● **Fragmento citado**

Es más aún: la célebre
‘Curva de Phillips’, parecía indicar que habría una relación
inversa entre el crecimiento de los salarios y el nivel de
desempleo; lo que era otra manera de decir que la tasa de desempleo
es la determinante de los salarios; tesis con la que se apropian de
toda explicación de esa curva Samuelson y Solow, pero para
invertirla: para entonces (circa 1960) se retorna a la idea de Marx
de que hay una relación estrecha, determinante, entre la tasa de
desempleo y los salarios de los trabajadores empleados, así se la
niegue. Una vez más, el ejército de reserva de la burguesía, como
fuerza a disposición de la empresa capitalista para condicionar el
ejercicio de reclamos y conflictos entre el capital y el trabajo.
Pero
la forma de disimular la nitidez de ese panorama pasó a
representarse por una ecuación en la que en lugar de hablar del
incremento del salario real, se reemplazó a éste por el concepto
de ‘inflación’,
como si la inflación fuera generada por la presión salarial sobre
la inamovilidad e inmunidad de la tasa de ganancia. La nueva curva
de Phillips parecía sugerir, para entonces, que las curvas de
desempleo y las de esa inflación generada por la necesaria
readecuación de la plusvalía eran las que evolucionaban en sentido
contrario.
Cuando se habla de la
crisis de 1973/74, se la conecta casi anecdóticamente con uno de
sus fenómenos, el energético o el petrolero específicamente, con
una recesión globalizada, una estanflación en la que aumentan
simultáneamente la inflación, la recesión y el desempleo, y una
tendencia a la reducción de la cuota de ganancia.

● **Contenido del conjunto**
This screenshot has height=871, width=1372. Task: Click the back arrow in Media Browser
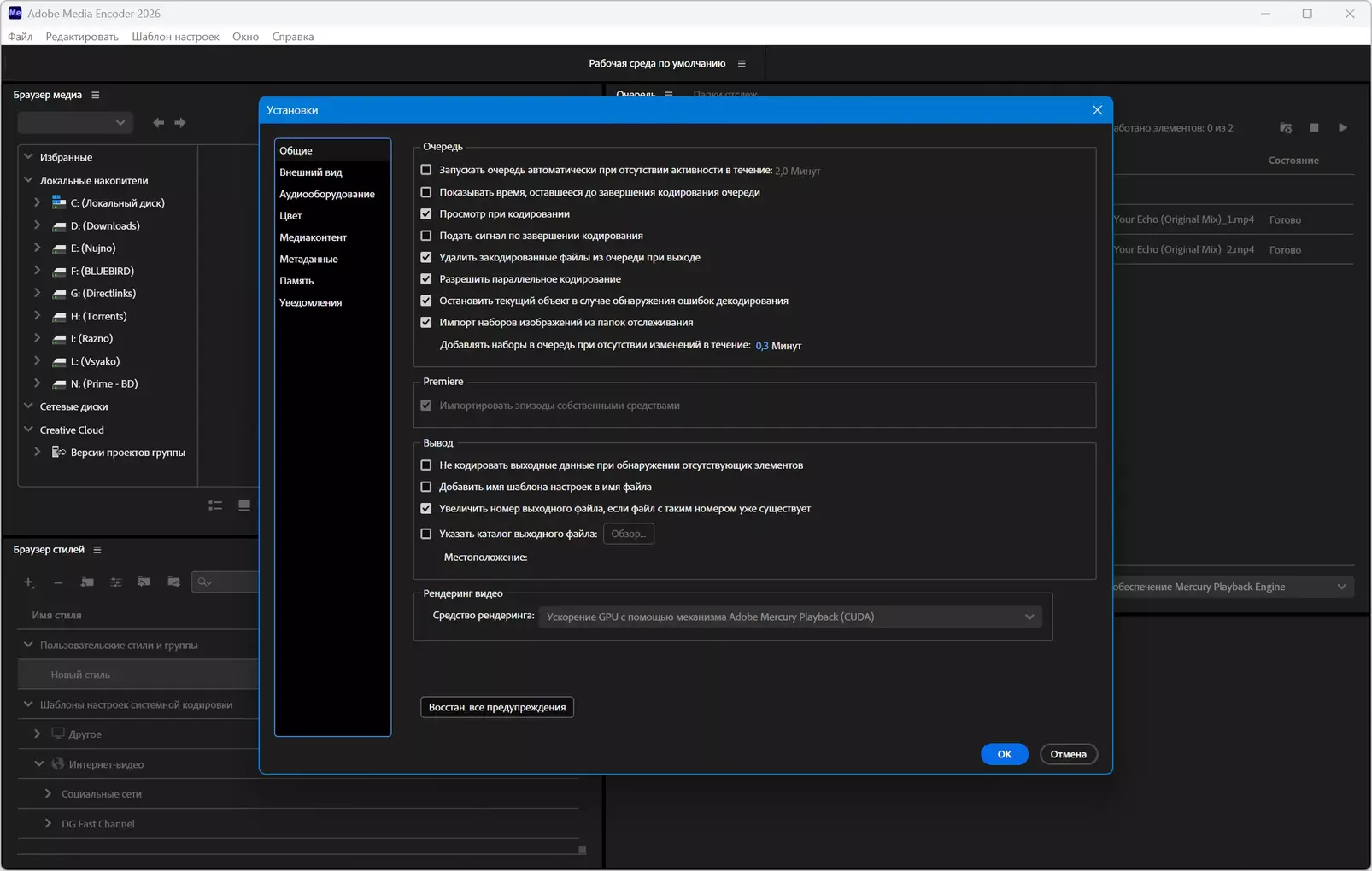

● **Enunciado de tarea**
Transcribe textualmente la parte del fragmento sobre la curva de Phillips que va desde "Es más aún: la" hasta "y el trabajo.", ambos incluidos. Las líneas no guardan relación alguna con el fragmento citado.

● **Tarea resuelta**
Es más aún: la célebre
‘Curva de Phillips’, parecía indicar que habría una relación
inversa entre el crecimiento de los salarios y el nivel de
desempleo; lo que era otra manera de decir que la tasa de desempleo
es la determinante de los salarios; tesis con la que se apropian de
toda explicación de esa curva Samuelson y Solow, pero para
invertirla: para entonces (circa 1960) se retorna a la idea de Marx
de que hay una relación estrecha, determinante, entre la tasa de
desempleo y los salarios de los trabajadores empleados, así se la
niegue. Una vez más, el ejército de reserva de la burguesía, como
fuerza a disposición de la empresa capitalista para condicionar el
ejercicio de reclamos y conflictos entre el capital y el trabajo.